_EXERCISE DESCRIPTION_:
Transcribe exactly the line that contains "You are a GUI" and each line that comes after it in the material, the last line included, and nothing more.

_RECORDS_:
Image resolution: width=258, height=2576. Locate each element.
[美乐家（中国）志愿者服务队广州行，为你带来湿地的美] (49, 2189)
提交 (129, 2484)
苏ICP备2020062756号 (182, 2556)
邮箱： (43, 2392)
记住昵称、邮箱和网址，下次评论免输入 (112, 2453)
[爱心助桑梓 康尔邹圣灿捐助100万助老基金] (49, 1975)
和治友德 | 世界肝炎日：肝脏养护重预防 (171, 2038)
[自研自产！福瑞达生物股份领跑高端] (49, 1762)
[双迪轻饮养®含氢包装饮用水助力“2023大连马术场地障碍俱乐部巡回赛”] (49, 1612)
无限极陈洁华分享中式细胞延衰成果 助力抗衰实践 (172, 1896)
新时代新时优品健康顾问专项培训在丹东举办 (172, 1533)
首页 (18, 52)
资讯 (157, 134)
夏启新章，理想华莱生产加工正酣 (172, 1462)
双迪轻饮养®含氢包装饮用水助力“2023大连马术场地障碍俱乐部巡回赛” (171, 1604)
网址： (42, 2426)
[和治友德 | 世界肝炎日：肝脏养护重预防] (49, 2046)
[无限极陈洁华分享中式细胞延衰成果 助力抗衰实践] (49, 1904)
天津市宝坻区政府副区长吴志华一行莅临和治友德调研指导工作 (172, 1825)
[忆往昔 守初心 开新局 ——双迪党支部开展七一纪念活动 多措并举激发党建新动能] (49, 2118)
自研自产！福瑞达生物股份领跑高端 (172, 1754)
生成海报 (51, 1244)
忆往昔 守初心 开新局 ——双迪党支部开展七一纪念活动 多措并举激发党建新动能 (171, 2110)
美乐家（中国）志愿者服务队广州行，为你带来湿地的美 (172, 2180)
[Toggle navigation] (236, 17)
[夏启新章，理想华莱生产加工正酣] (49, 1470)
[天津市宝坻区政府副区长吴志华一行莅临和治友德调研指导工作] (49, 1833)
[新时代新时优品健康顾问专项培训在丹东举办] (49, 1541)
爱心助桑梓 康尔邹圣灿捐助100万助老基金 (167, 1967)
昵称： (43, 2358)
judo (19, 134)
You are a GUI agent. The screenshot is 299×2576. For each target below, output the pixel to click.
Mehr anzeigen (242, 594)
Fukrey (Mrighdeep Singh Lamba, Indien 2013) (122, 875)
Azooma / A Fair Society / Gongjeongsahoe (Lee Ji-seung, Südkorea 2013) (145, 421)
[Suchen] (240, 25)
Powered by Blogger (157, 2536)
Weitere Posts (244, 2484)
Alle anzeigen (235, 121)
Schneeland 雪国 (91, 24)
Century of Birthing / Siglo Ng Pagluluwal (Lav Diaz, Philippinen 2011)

_RESULT_:
You are a GUI agent. The screenshot is 299×2576. For each target below, output the pixel to click.
Mehr anzeigen (242, 594)
Fukrey (Mrighdeep Singh Lamba, Indien 2013) (122, 875)
Azooma / A Fair Society / Gongjeongsahoe (Lee Ji-seung, Südkorea 2013) (145, 421)
[Suchen] (240, 25)
Powered by Blogger (157, 2536)
Weitere Posts (244, 2484)
Alle anzeigen (235, 121)
Schneeland 雪国 (91, 24)
Century of Birthing / Siglo Ng Pagluluwal (Lav Diaz, Philippinen 2011)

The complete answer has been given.